Эля пока мало что понимала, но это уже было интересно.
— Хорошо, — сказала она, — пойдем наверх, я как раз пожарила картошку, только возьми тарелки с буфета.
Когда они уже сидели в ее комнате, разложив ужин по тарелкам, Лешка, с удовольствием уплетая свое любимое лакомство, решил продолжить, сказав, что хоть и не в курсе, что у них случилось, но не сомневается в том, что им необходимо встретиться.
Эля ничего не ела. Она во все глаза смотрела на его большие жилистые руки, на черные густые волосы и немного заросшее, небритое лицо. Как похож он на Золтана, даже по манере разговора! И Леша — лучший друг Данила. Ну а почему она не может с ним посоветоваться? Спросить у него прямо о том, что ее интересует. У Эли второго такого шанса не будет, и пускай Леша думает о ней, что хочет!
— А ты серьезно не знаешь, что было? — начала Эля. — Разве он тебе об этом не рассказывал?
— Конечно, не знаю, раз говорю! Он что, тебя обокрал или что-то сломал тебе? Видишь, нет! Просто влюбился в тебя, что тут особенного? — Лешка улыбался, чувствуя, что она все же способна к двустороннему общению.
— Да?.. — задумалась Эля. — А мне кажется, совсем наоборот!
— Да ты что, радость моя?! Ты б видела его часок назад! Весь наш этаж затопил!
— Как это?..
— Ну как? Ревел белугой и руки обещал на себя наложить, если ты его не простишь. До сих пор откачать не могут!
Эля махнула рукой:
— Все это неправда, но мне все равно. Я хочу у тебя кое о чем спросить, — она опустила глаза. — Только не подумай, что я… просто спросить не у кого больше, понимаешь? В общем, тоже никому не рассказывай, хорошо?
— Лады. Валяй, спрашивай.
Еще немного поколебавшись, Эля собралась с духом и, уставившись Лешке прямо в глаза, уверенным тоном сказала:
— У меня это было в первый раз. Ну ты понял что, да? Мне было очень-очень больно. И что, так будет всегда?
Лешка был поражен. Это что, единственное, что ее беспокоит? И чего же он столько времени потратил?
— Конечно, нет! — обрадовался Лагунов. — Сперва всем больно, а ты как думала? Зато уж потом — не пожалеешь! Лучше Давыдова в этом плане я никого не знаю! — гордо сообщил Лешка. — Ну, по рассказам, конечно!

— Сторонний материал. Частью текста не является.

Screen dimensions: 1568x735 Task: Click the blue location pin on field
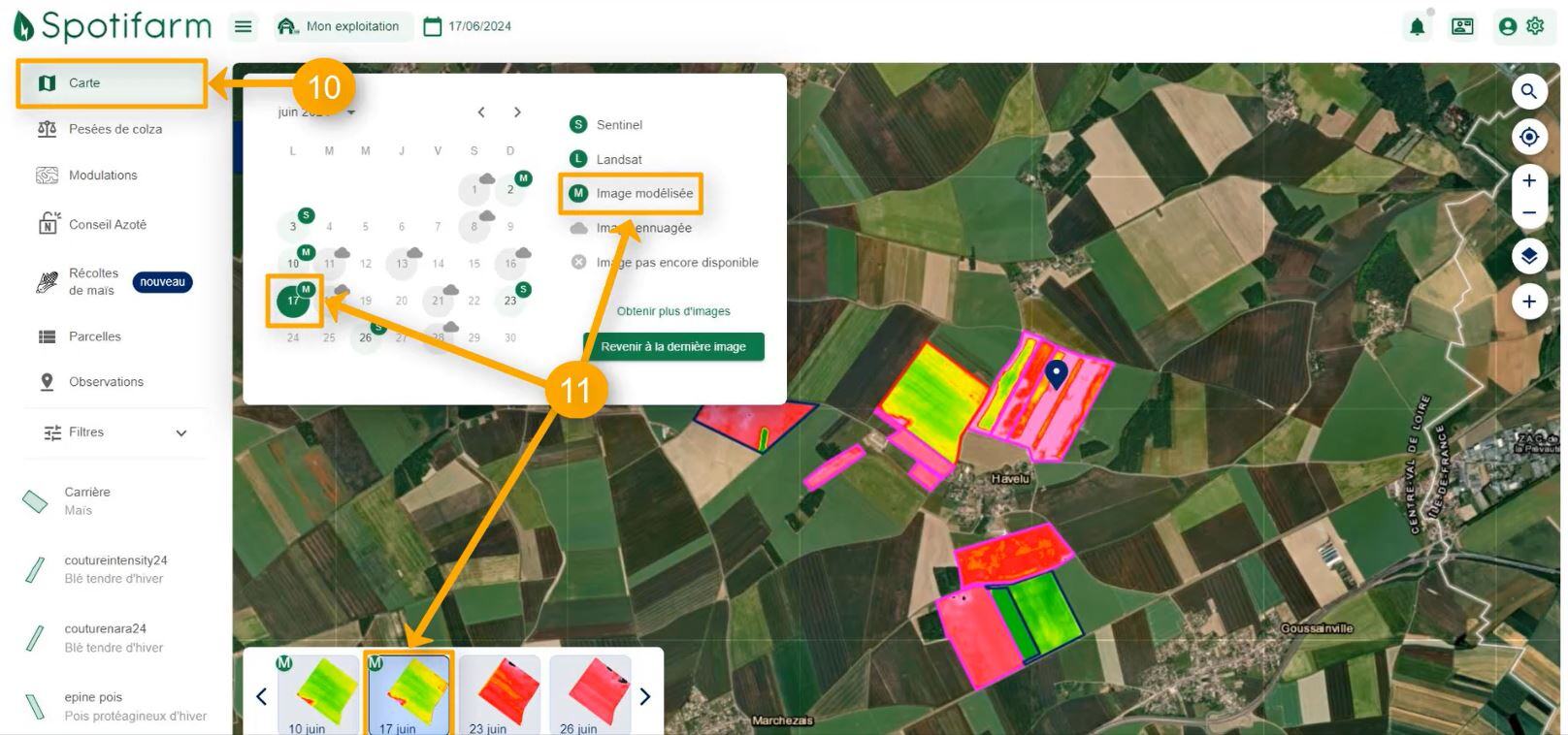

— Хорошо, — сказала Эля тоном экзаменатора. — Он хочет меня видеть?
— Тьфу ты, черт! Сколько же можно повторять! Конечно, хочет!
— Ну, пойдем тогда!
Лагунов растерялся: результат сильно превзошел все его ожидания, и теперь надо было выкручиваться.
— Нет, знаешь… давай не сейчас! Он устал. Наверное… — Лешка почувствовал, что говорит ерунду, и решил сказать правду: — В общем, ему сейчас не до этого! Он нажрался как свинья.
— Напился? — удивилась Эля и вдруг весело рассмеялась: — Так его откачивают на самом деле?